━━━━━ Source text
Learning to win again

That title is from one of the boss’ statements after the match. In truth, I was sorely tempted to title this one “The Two Halves of Dierness” in tribute to the main contributor on Mo Salah’s winning goal, since the former was as passive as anyone else on Tottenham Hotspur’s squad in the first half, but came out in the second with the motivation that only an Antonio Conté halftime scorching can produce, as did the rest of them. But given the number of troubles (and mistakes) that we’ve had this season, I figured it probably wasn’t appropriate to key on that one moment, as there were far too many others that outweighed that lone mistake. (Of course, that picture above does come from that goal…) In truth, we basically got outplayed for much of the match, as the fancystats will attest to. There were many individual performances that were outstanding (Mo, Ibrahima Konaté(!), Darwin Nuñez, Thiago Alcãntara, Andy Robertson, most of Trent Alexander-Arnold’s play) but, in the end, Spurs generally executed more of their gameplan than we did ours and we got the three points from this one by the skin of our collective teeth. Given that we’re (now) eighth in the table, we need to basically win out if we have any chance of securing top 4, given that there are now seven contenders for those spots, with Newcastle having seemingly arrived. So there’s an air of desperation in November, instead of our usual January, despite the fact that we now basically won’t be playing until January.

This result, of course, doesn’t detract at all from the point I was making last time, where it’s been possible to wonder exactly where this team is in about half of our other matches. And that’s what the title is actually about, as Jürgen understands the mentality that has to be rebuilt after the devastation of the last week of last season and the problems with this one. We played better than any other Premier League side in the latter half of last year and still lost the league by a point. We utterly outplayed Madrid in the Champions League final and still lost. When faced with that, it’s possible to start questioning what you’re doing as an individual and what you’re doing as a team. When draws against clubs like Everton and Fulham are followed by getting the doors blown off by Napoli, you may start to wonder quite a bit about which direction is up. Captain Jordan Henderson admitted this week that there are a few problems in the dressing room. Whether that’s from what’s happened or is part of the problem that’s contributed to what’s happened, we don’t know. At this point, all we can really do is keep hoping for some level of consistency and less of the two halves, and two teams, that are polar opposites of each other. That situation still turned out in our favor today, which is great. But it’s also fair to call it “lucky” and that’s not something I want to rely on in the most random of the major sports. That said, it’s also fair to sit back and enjoy another solid win that, as Jürgen pointed out after his 250th win with the club (only Shankly, Watson, and Paisley have more), was similar to how we used to close out games in the recent past, even when our defending was less, um, dire. (Sorry. Couldn’t help it.)

Tottenham Hotspur 1 – 2 Liverpool

As Alfred’s stats will show you, Spurs definitely had the edge over us in what most would refer to as “the run of play.” Due credit to Ivan Perisic. That dude is 33 years old and still blazing up and down the touchline, causing problems wherever he goes. He has that “experienced footballer” awareness, too, putting the ball in the right spot, nine times out of ten. His was the first shot of theirs that went off the woodwork and you can see that cluster on the right where he and Ryan Sessegnon were trying to team up on Trent. The latter didn’t have one of those “Trent can’t defend!” days. He did OK, even if he did get outpaced by Sessegnon a couple times. There were also moments where his positioning was spot on, but he can only handle one guy at a time and someone else has to pick up the gap. Thankfully, that other guy today was Ibou.
━━━━━━━━━━
━━━━━ Provided data
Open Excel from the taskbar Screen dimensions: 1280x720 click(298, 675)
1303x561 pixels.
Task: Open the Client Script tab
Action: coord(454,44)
━━━━━━━━━━
> Job 1
In the Tottenham–Liverpool match write-up, rewrite the paragraph beginning "As Alfred's stats will show you" as a short bulleted list that keeps its main facts.
> Job 2
According to the Tottenham–Liverpool match write-up, which managers have more wins with the club than Jürgen's 250?
> Job 3
Write the next part of the Tottenham–Liverpool match write-up, starting after its last sentence.
Nothing in the listing is needed here.

> Written answer 1
- Alfred's stats show that Spurs had the edge in the run of play.
- Ivan Perisic, 33, still ran hard up and down the touchline, caused problems and put the ball in the right spot nine times out of ten.
- His shot was the first of Spurs' to hit the woodwork.
- He and Ryan Sessegnon teamed up against Trent on the right.
- Trent did OK, though Sessegnon outpaced him a couple of times. His positioning was sometimes spot on, but he could only handle one player.
- Ibou covered the gap.

> Written answer 2
Shankly, Watson, and Paisley.

> Written answer 3
That was a masterful display by the young CB in this match; even better than the excellent game he had against Napoli during the week. He was in the right spot every time and only misplaced a couple passes in the whole match. This also doesn’t record his excellent offensive efforts, aside from the three passes in the final third. I’ve been bemoaning the lack of Joel Matip’s threat on offense, but Ibou showed that he’s every bit in the same mold as our beloved giraffe with his ability to both handle the ball and carry it forward and engage in direct participation in that offensive third. That would put him right alongside the guys we expect that from.

What more can be said about Mo at this point? That he’s still amazing? OK. If you wanted to be snippy about it, you could ask why he’s able to score against the best club in Italy and a top 4 contender like Spurs but not against Nottingham Forest, but that’s football. In the ranking of clubs that he’s scored against, the other members of the Big 6 are all in the top four rows (Chelsea: 7, Arsenal: 8, Man City: 9) with ManU and Tottenham sitting on top with 10. So, yeah, he is a “big game” scorer, but that’s what you want, most of the time. But it’s also a lie to suggest that that’s his limit. He has 19 goal involvements through 20 games this season (14 goals, 5 assists.) Only once has he had more for Liverpool through the same number of games… last season, with 28. But you’re still hoping that other people will step up in those “smaller” games and fill some of the gap. That’s part of what we’ve been missing this season and was part of why we bought this guy.

It’s been great to see Captain Chaos™ growing into his role in our front line. (Reminder: He’s still only 23.) That includes his efforts in tracking back and helping to defend. One of the greatest aspects of Sadio Mané’s game was his ability and willingness to do just that. That’s something that Mo has grown into over the years, as well, and which is seriously needed at this time, given our continuing defensives issues, which showed up regularly in this match in the face of Spurs’ concerted attack. Mo’s stats should also include a clearance and a successful tackle, so they’ve both been putting in work trying to right the ship here. As they sort out a better understanding about the wheres and whens, things like this:

will become far more frequent. The other factor that many people have wailed about lacking is delivery for both of them from midfield. The one caveat to that is that a majority of our shot creation has been enabled by the fullbacks since Kloppo (and Trent and Robbo) arrived, instead of the midfield. That was still true in this game, as the sequence leading to the above goal was begun by Robbo. But that’s not to say that the midfield was poor. This was definitely one of Fabinho’s better games this season and Harvey Elliott was his usual electric self, if seemingly a little overwhelmed at times by Tottenham’s back three. But Mr. Usual was also still himself.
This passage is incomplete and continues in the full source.